Resulta paradójico que un extranjero recién llegado tenga la capacidad de ver el potencial de El Salvador como un país repleto de gente con afán de servicio y ganas de hacerlo bien. Un país con fértiles tierras olvidadas por las manos de quienes solían cultivarlas y que ahora se cruzan de brazos a esperar la llegada de la remesa enviada por su hermano lejano para poder resolver su vida cotidiana.

Según cifras aportadas por Naciones Unidas, unos 60 mil salvadoreños han emigrado cada año. Estimándose que unos 3 millones viven en el exterior, la mayor parte de ellos en Estados Unidos.

Las matemáticas son muy sencillas, si el país actualmente tiene una población estimada en unos 6 millones y 3 millones viven fuera del país, esto significa que el 30 % de los salvadoreños vive fuera de su país. En otras palabras, 3 de cada 10 salvadoreños viven en el exterior.

Basados en esta cifra, se puede concluir que resulta imposible construir un país con su recurso humano en desbandada. Sencillamente, no es posible construir un país sin mano de obra y sin intelecto.

Yo puedo entender que los salvadoreños busquen un mejor futuro fuera de las fronteras de su país, porque yo también he emigrado en procura de mejoras a mi vida. También puedo comprender que la falta de empleos bien pagados, la violencia y la inseguridad sean motivos determinantes para salir del país en procura de mejorías, pero lo que no puedo entender es que miles de salvadoreños al emigrar lo hagan en las peores condiciones posibles.

Yo he visto de cerca las condiciones en las que viven y trabajan los inmigrantes centroamericanos en Estados Unidos, especialmente los ilegales, y les puedo garantizar que si bien ganan más dinero allá, sus condiciones de vida dejan mucho que desear.

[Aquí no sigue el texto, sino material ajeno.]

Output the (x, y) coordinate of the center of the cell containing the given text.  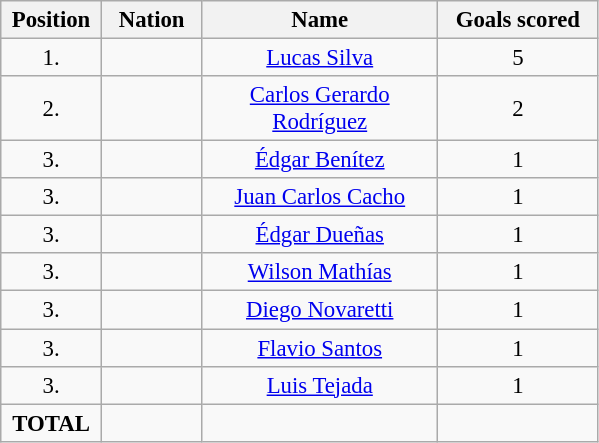
2 (518, 108)
Position (52, 20)
TOTAL (52, 423)
Flavio Santos (320, 348)
Goals scored (518, 20)
Name (320, 20)
Nation (152, 20)
Luis Tejada (320, 385)
Wilson Mathías (320, 273)
2. (52, 108)
Carlos Gerardo Rodríguez (320, 108)
Édgar Benítez (320, 160)
Édgar Dueñas (320, 235)
Diego Novaretti (320, 310)
Lucas Silva (320, 58)
1. (52, 58)
Juan Carlos Cacho (320, 197)
5 (518, 58)
Determine the [x, y] coordinate at the center of the cell enclosing the given text.  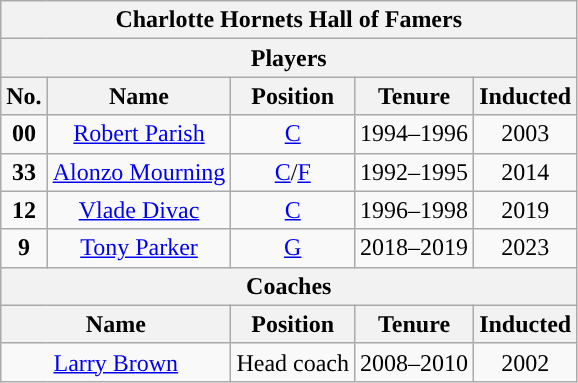
2014 [526, 172]
1996–1998 [414, 210]
G [293, 248]
2023 [526, 248]
Tony Parker [139, 248]
1994–1996 [414, 134]
33 [24, 172]
2003 [526, 134]
00 [24, 134]
Larry Brown [116, 362]
2008–2010 [414, 362]
Players [289, 58]
12 [24, 210]
Alonzo Mourning [139, 172]
2018–2019 [414, 248]
C/F [293, 172]
Robert Parish [139, 134]
No. [24, 96]
Charlotte Hornets Hall of Famers [289, 20]
2019 [526, 210]
1992–1995 [414, 172]
Head coach [293, 362]
2002 [526, 362]
Vlade Divac [139, 210]
Coaches [289, 286]
9 [24, 248]
Output the (X, Y) coordinate of the center of the cell containing the given text.  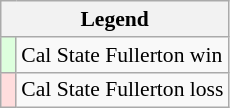
Legend (115, 19)
Cal State Fullerton loss (122, 90)
Cal State Fullerton win (122, 55)
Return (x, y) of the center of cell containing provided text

Por eso me pregunto: ¿Vale la pena dejar a la familia y el hogar para salir mal preparados a buscar otra vida cuya única mejoría que ofrece es la de poder enviar remesas a su familia?

¿Es que acaso toda esa voluntad y energía no se pueden encauzar aquí mismo, en El Salvador, creando trabajo y empresas?

¿No será posible que los jóvenes salvadoreños que estudian en las universidades vean a su país como una fuente legítima de trabajo y de porvenir?

¿No será posible que más de 3 millones de salvadoreños regresen a trabajar para hacer de su patria una más próspera y mejor? ¿Será posible?